April 10, 2018

The 3 Biggest Electronic LCA Posting Mistakes Employers are Making


In 2010, 342,575 LCAs were submitted to the Department of Labor (DOL). In 2017, that number soared to 589,141, nearly doubling in size. During the same period of time, more and more employers started to post LCAs online pursuant to 20 CFR 655.734, which allows electronic posting in lieu of physical posting.

At LaborLess, we’re really excited about electronic LCA posting, so as we were diving deep into our research, we were happy to discover this trend. We think every employer that hires H-1B, H-1B1 and E-3 workers should use the power of technology to get away from manual, time consuming and error-prone processes.

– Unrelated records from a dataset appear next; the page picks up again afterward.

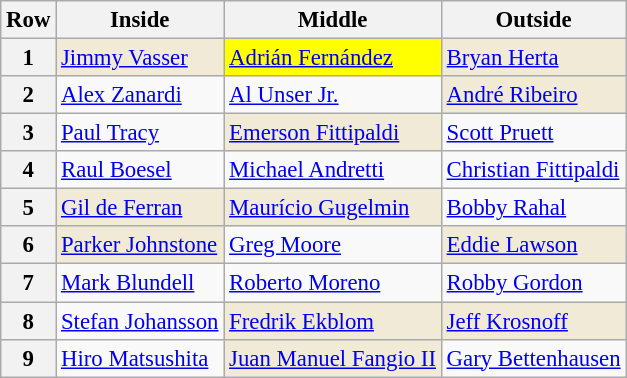
Juan Manuel Fangio II [333, 358]
Eddie Lawson [534, 245]
Adrián Fernández [333, 58]
8 [28, 321]
Bryan Herta [534, 58]
1 [28, 58]
Row [28, 20]
6 [28, 245]
Michael Andretti [333, 170]
Gil de Ferran [140, 208]
Inside [140, 20]
9 [28, 358]
Robby Gordon [534, 283]
Alex Zanardi [140, 95]
5 [28, 208]
Scott Pruett [534, 133]
André Ribeiro [534, 95]
2 [28, 95]
4 [28, 170]
Hiro Matsushita [140, 358]
Emerson Fittipaldi [333, 133]
Outside [534, 20]
Middle [333, 20]
Parker Johnstone [140, 245]
Christian Fittipaldi [534, 170]
Raul Boesel [140, 170]
7 [28, 283]
3 [28, 133]
Fredrik Ekblom [333, 321]
Maurício Gugelmin [333, 208]
Greg Moore [333, 245]
Al Unser Jr. [333, 95]
Jimmy Vasser [140, 58]
Stefan Johansson [140, 321]
Roberto Moreno [333, 283]
Bobby Rahal [534, 208]
Gary Bettenhausen [534, 358]
Paul Tracy [140, 133]
Jeff Krosnoff [534, 321]
Mark Blundell [140, 283]
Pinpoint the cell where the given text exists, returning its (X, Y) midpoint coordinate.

But after researching over 50 LCA posting sites from a variety of employers in sectors ranging from consulting and IT to higher education, we uncovered some mistakes employers are making when posting LCAs online. Here are three of the biggest mistakes we found:

1. Using Real Names

The LCA, meant for public posting pursuant to 20 CFR 655.734 and public inspection through a corresponding Public Access File (PAF) pursuant to 20 CFR 655.760, is prohibited from including any personally identifiable information (PII). While some employers and law firms have internal case numbers tied to each LCA that they can cross-reference to an individual visa applicant, the public is not supposed to be able to discern the identity of that individual.

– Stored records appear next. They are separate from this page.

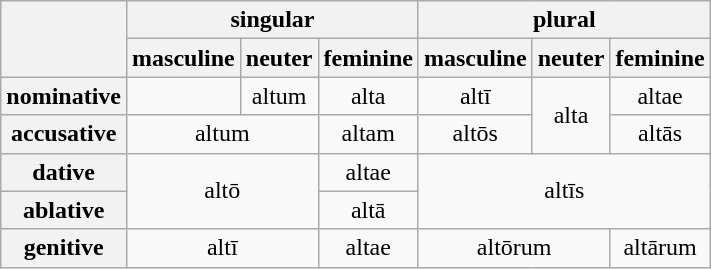
altō (222, 191)
nominative (64, 96)
altārum (660, 248)
altam (368, 134)
genitive (64, 248)
singular (273, 20)
altā (368, 210)
dative (64, 172)
plural (564, 20)
altōrum (514, 248)
accusative (64, 134)
altīs (564, 191)
altōs (475, 134)
ablative (64, 210)
altās (660, 134)
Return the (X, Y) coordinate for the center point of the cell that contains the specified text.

So we were shocked to find an employer posting electronic LCAs in a way that was potentially exposing the identity of the corresponding visa applicant. However, it wasn’t blatant. The LCA posting itself did not list or reveal the individual’s name, their image was nowhere to be found, and the posting itself was otherwise in the clear. So how did they do it?

The file name.



I chose to cut off the full name for purposes of this article, but the employer actually included the full name of the applicant within the LCA posting file name. So while reading the LCA posting itself would not have revealed this information, noticing the file name as it was downloading or when the file was opening was all it took. To be sure, we did a quick Google search for the name, and what came up confirmed our suspicion - the individual’s online profile listed an employer and job title that matched what was on the LCA posting. It was the same person.

If you analyze this error, however, it makes sense. File names are often crafted in a way that makes manual data management easier. We’ve all named files something telling like, “Tax Return 2016” or “Roman Zelichenko_Resume” in order to more easily find that file at some point in the future. However, while this is acceptable with your private information and on your personal computer, it's not acceptable when dealing with immigration matters, particularly in the LCA posting context.

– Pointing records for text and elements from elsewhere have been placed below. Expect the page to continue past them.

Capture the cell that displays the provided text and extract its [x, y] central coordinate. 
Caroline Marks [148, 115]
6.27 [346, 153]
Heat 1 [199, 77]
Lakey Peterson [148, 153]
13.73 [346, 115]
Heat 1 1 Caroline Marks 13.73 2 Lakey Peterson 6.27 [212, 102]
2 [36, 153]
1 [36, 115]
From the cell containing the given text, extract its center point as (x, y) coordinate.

2. Keeping LCA postings up well beyond 10 days

One of the central regulations surrounding LCA posting is that it LCA information needs to be posted for 10 days. Specifically, 20 CFR 655.734(a)(1)(ii) states that hard copy “notices… shall remain posted for a total of 10 days” and electronic “notifications… shall be available to the affected employees for a total of 10 days,” the big exception in the latter case for direct email notice, where notification need only be given once.

There may be some disagreement about whether “10 days” means business days or calendar days, and there are practitioners that may suggest posting LCAs for slightly longer just to be on the “safe side,” but most immigration professionals would agree that there should be some cut-off point. In other words, whether you post an LCA for 10 days or 14 days, you should take it down eventually. Yet when we researched firms that post electronic LCAs, we encountered something pretty surprising.

Outdated (sometimes REALLY outdated) LCA postings. These are from 2012:



Some employers with electronic LCA posting sites simply failed to remove old LCAs. In fact, some posting sites only had old, outdated postings. What this signaled to us was lack of process oversight. While we don't know exactly how these posting sites are being managed or why these employers left such old LCAs for all to see (they didn't get back to us when we asked), we do know that someone dropped the ball. Is this illegal? Not that we know of. But most of the lawyers and other immigration professionals we've spoken to agreed that it's better to take LCA postings down as soon as legally permissible.

3. Manual Labor

Nearly all the LCA posting sites we researched had one major thing in common - they appeared to be the product of overwhelmingly manual work. Sometimes this was blatant, such as when LCA information was simply typed up on the website itself or via an attached text file. Other times LCAs seemed to be posted systematically but upon closer inspection, e.g. where very old postings were still up, it was clear that they were actually posted manually. After all, a system wouldn’t be programmed to keep an LCA posted for longer than necessary. And if it was, it's time to upgrade to a new system. Again, it was likely mismanagement or oversight.

This isn’t to say that posting LCAs electronically yet manually is a bad thing. In fact, it’s a step in the right direction. Employers and law firms may not have the time or resources to build a system specifically designed to handle the LCA posting process, but that doesn’t mean they shouldn't take advantage of electronic postings at all. Posting online or, say, on a separate WordPress site can still decrease some of the hassle of hard copy postings, especially when coordinating across multiple work locations. It’s a start.

It’s also the driving force behind LaborLess - we think electronic LCA posting can be better and we’ve made it our mission to bring easy, automated LCA posting to employers and immigration professionals.